Há inconsciente em Saussure? – Michel Arrivé

O artigo presente discute os usos do conceito de inconsciente propostos por Saussure em seu Curso de Linguística Geral e em seus manuscritos. Percebe-se o uso da noção de inconsciente que seria análoga ao inconsciente descritivo de Freud e, num só trecho, do inconsciente tópico. Por fim, o uso de Saussure feito por Lacan em sua teoria do inconsciente revela uma transformação drástica do uso recorrente e do uso tópico feito pelo genebrino.

Da série “Saussure e a AD”.

Livro base deste artigo, foi publicado em 2010 (Clique na imagem para adquirir o livro).

O Curso de Linguística Geral foi proferido por Ferdinand de Saussure entre os anos de 1906 e 1911 na Universidade de Genebra.

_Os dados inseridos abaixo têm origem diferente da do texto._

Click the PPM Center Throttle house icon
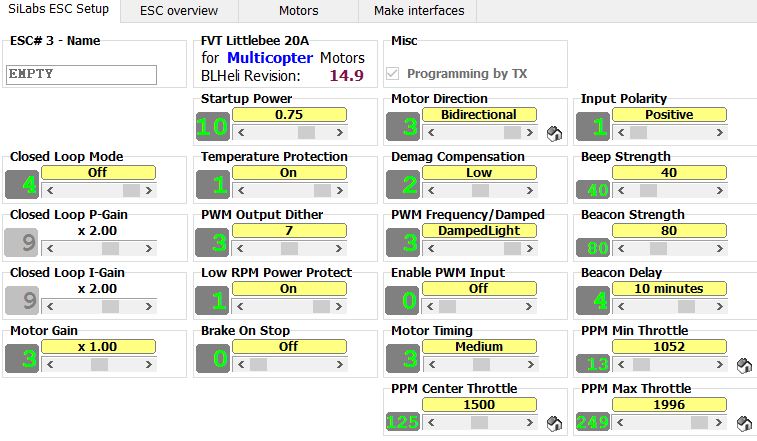Screen dimensions: 757x441 click(553, 423)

Neste início de século, Freud já havia publicado A Interpretação dos Sonhos (1900), Sobre a Psicopatologia da Vida Cotidiana (1901) e os Três Ensaios Sobre a Teoria da Sexualidade (1905), sendo assim, há uma coincidência histórica no desenvolvimento da obra de ambos. Aqui, veremos a possibilidade de encontrar em Saussure uma teoria do inconsciente ou, ao menos, um conceito operacionalizado em sua obra.

Não é novidade que psicanálise e linguística acabariam se encontrando em Lacan e na Análise do Discurso (AD), desenvolvida pelo grupo de estudos de Michel Pêcheux. O primeiro utiliza o modelo de pensamento proposto por Saussure para elaborar conceitos e reformular, a partir de Freud, uma nova interpretação da psicanálise; já o segundo buscou no sujeito do inconsciente uma solução ao sistema fechado e homogêneo que a AD estava presa em suas primeiras fases.

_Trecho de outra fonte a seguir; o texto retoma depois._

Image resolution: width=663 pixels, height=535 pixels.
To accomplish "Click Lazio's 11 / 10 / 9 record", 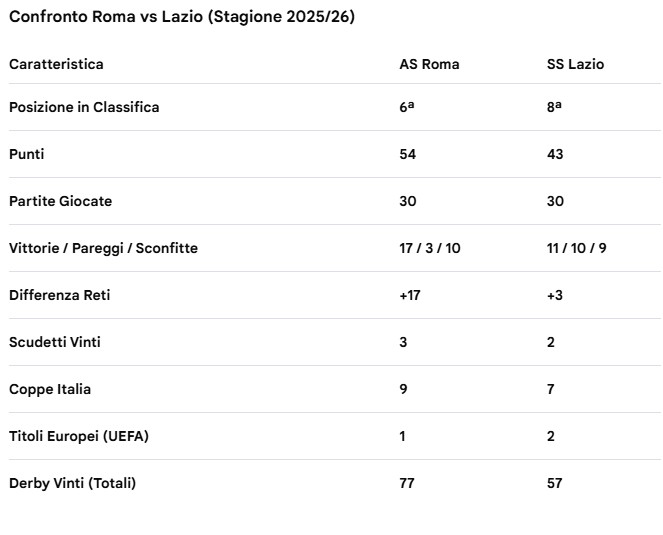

A preocupação do linguista Michel Arrivé na obra Em Busca de Ferdinand de Saussure, lançado pela editora Parábola e cedido ao Colunas Tortas, está justamente na possibilidade de se levantar o problema do inconsciente nos escritos de Saussure.

Para Arrivé, os usos do termo inconsciente e inconsciência são, em termos freudianos, usos do conceito descritivo. Ou seja, não são usos que pedem previamente o conhecimento da dinâmica do inconsciente e da consciência, nem mesmo precisam deste desenvolvimento teórico particularmente psicanalítico para serem eficientes. O conceito descritivo de inconsciente funciona para designar um fato psíquico que, mesmo não estando na consciência, mesmo não sendo lembrado, ainda tem efeitos na psique do sujeito.

Ao mesmo tempo, há uma segunda resposta possível para o problema do inconsciente: Arrivé ousadamente propõe classificar Saussure como um legítimo teórico do inconsciente ao lado de Freud. Tal ousadia é levada com suporte de Lacan, que defendeu tal argumento em seus Escritos, até o início dos anos 70. Segundo o psicanalista francês, A interpretação dos Sonhos seria fundamentalmente um livro com questões ligadas às palavras.

As formulações saussurianas sobre a linguagem correspondem às formulações freudianas sobre o inconsciente. Em suma, Saussure, sem saber, formula como Freud (antes ou depois dele, pouco importa) as leis do inconsciente[1].

Utilizando como fonte os manuscritos do Curso, Arrivé assinala que, em Saussure, os fatos da linguagem não estão a todo instante sob o crivo da consciência, então, os usos da língua são feitos sem reflexão prévia. As regras da língua estão inconscientes para os sujeitos falantes, que após as utilizarem podem refletir sobre o que foi dito, sobre como foi dito e sobre quando foi dito. Essa última fase, de reflexão, é consciente. Assim, há em Saussure um processo de inconsciência temporária que passa à consciência.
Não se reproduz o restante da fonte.